By not fighting back – but instead practicing loving-kindness – you can keep loved ones in your life and over time you will remain an integral part of one another’s neural tapestry. This will fortify both people’s sense of being worthy of love and belonging and make everyone feel safe and sound over the long run. As Martin Luther King, Jr. said famously, “Darkness cannot drive out darkness; only light can do that. Hate cannot drive out hate; only love can do that.”

Conclusion: Come in From the Cold

We need friends and family more than anything else. One of the most fascinating aspects of this study is the insight that someone being non-empathetic to a loved one is a reflection of lacking self-love. The realization that self-hate is neurobiologically at the root of a loved one being cruel makes it easy to feel sorry for them and empathize, instead of perpetuating a cycle of anger and disconnection.

One of my favorite Joni Mitchell lines is from a song called “Come in From the Cold.” In the song she says, “We get hurt and we just panic. And we strike out. Out of fear.” We all know the classic three-step cycle of: 1) Hurt 2) Panic 3) Lashing out because of fear.

When someone you love is mean to you, the knee-jerk reaction to the threat is to strike back in self-defense. Unfortunately, doing so perpetuates the vicious cycle of mistrust, anger, and loneliness. When the empathetic response is unplugged at a neural level on both sides disconnection occurs. This is tragic because human connection matters more than anything in our lives. Luckily, through loving-kindness meditation and compassion training you can break this cycle. Empathy can be learned and fortified with mindfulness training.

If you hate yourself on some level – and friends and loved ones are embedded into your sense of self at a neural level – it would make sense that your empathetic response would short-circuit and falter if you were filled with self-loathing.

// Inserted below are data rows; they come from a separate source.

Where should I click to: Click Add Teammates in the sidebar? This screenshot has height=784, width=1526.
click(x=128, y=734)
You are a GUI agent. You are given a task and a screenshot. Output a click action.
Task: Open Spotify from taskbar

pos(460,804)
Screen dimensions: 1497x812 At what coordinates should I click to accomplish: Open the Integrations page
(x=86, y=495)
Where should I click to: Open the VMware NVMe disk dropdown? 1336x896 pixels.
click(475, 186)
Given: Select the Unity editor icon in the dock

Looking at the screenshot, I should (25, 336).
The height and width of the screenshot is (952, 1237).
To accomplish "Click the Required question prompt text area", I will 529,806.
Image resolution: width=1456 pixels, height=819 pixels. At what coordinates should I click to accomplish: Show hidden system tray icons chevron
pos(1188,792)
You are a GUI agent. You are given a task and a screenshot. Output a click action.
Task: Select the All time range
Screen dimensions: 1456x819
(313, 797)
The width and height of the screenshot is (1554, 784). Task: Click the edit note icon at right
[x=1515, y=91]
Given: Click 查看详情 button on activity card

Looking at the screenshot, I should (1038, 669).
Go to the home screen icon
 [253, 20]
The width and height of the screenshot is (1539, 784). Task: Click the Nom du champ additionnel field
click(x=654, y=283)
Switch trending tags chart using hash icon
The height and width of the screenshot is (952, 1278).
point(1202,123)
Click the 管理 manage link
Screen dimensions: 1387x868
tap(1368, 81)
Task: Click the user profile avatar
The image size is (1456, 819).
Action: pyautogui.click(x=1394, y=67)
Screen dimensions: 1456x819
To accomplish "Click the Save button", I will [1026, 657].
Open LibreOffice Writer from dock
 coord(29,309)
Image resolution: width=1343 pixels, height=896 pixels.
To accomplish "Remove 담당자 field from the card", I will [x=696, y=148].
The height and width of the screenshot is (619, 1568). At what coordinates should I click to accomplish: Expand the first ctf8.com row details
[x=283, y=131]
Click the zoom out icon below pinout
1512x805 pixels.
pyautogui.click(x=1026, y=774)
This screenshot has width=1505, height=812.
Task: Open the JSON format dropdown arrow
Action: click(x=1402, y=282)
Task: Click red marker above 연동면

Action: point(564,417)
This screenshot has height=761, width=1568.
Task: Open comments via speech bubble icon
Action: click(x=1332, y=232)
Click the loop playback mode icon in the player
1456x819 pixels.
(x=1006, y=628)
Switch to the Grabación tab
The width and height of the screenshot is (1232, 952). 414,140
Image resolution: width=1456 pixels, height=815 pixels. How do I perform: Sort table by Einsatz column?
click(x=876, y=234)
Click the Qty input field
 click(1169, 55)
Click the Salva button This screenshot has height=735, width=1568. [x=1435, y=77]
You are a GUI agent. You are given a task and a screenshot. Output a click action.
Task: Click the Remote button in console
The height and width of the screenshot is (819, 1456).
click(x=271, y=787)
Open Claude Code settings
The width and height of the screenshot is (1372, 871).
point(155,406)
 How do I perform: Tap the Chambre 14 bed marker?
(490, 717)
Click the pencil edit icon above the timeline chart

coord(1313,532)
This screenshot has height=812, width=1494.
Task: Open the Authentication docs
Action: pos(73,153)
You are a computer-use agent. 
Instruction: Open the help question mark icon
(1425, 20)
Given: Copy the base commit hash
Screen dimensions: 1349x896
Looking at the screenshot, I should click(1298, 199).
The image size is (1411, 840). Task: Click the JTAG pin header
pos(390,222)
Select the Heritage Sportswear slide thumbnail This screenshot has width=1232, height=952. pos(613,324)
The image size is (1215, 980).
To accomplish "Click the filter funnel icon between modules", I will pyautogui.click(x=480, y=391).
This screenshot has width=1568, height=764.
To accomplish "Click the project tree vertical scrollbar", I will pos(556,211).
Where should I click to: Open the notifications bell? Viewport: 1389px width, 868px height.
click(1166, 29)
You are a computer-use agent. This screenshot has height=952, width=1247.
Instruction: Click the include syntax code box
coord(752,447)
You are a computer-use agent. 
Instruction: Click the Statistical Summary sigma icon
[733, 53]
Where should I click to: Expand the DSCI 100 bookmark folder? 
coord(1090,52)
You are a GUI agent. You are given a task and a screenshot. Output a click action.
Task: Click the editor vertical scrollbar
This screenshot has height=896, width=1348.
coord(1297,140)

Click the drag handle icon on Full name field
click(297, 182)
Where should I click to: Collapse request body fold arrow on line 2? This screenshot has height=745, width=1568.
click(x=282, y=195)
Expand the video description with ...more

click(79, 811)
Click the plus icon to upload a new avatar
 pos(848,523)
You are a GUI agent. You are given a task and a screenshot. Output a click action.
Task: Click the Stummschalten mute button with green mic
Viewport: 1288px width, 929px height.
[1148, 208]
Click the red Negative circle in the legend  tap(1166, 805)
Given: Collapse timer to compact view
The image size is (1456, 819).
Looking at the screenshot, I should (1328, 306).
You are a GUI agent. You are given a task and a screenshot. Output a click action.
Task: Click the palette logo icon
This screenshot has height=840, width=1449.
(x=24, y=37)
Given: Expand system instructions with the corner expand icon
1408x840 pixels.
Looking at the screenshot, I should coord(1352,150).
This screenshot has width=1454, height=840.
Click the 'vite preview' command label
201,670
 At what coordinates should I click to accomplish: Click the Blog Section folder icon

But how do you build self-love? That’s a big question, I know. One way to start is to focus on the importance of fortifying your sense of being worthy of love and belonging. And to make lifestyle choices everyday that break the cycle of self-loathing by taking care of yourself through regular physical activity, eating foods that nourish your body, filling your mind with ideas that educate/enlighten, and practicing mindfulness and loving-kindness.

“A threat to ourselves is a threat to our resources,” he said. “Threats can take things away from us. But when we develop friendships, people we can trust and rely on who in essence become we, then our resources are expanded, we gain. Your goal becomes my goal. It’s a part of our survivability.” Coan concludes, “People need friends, like one hand needs another to clap.”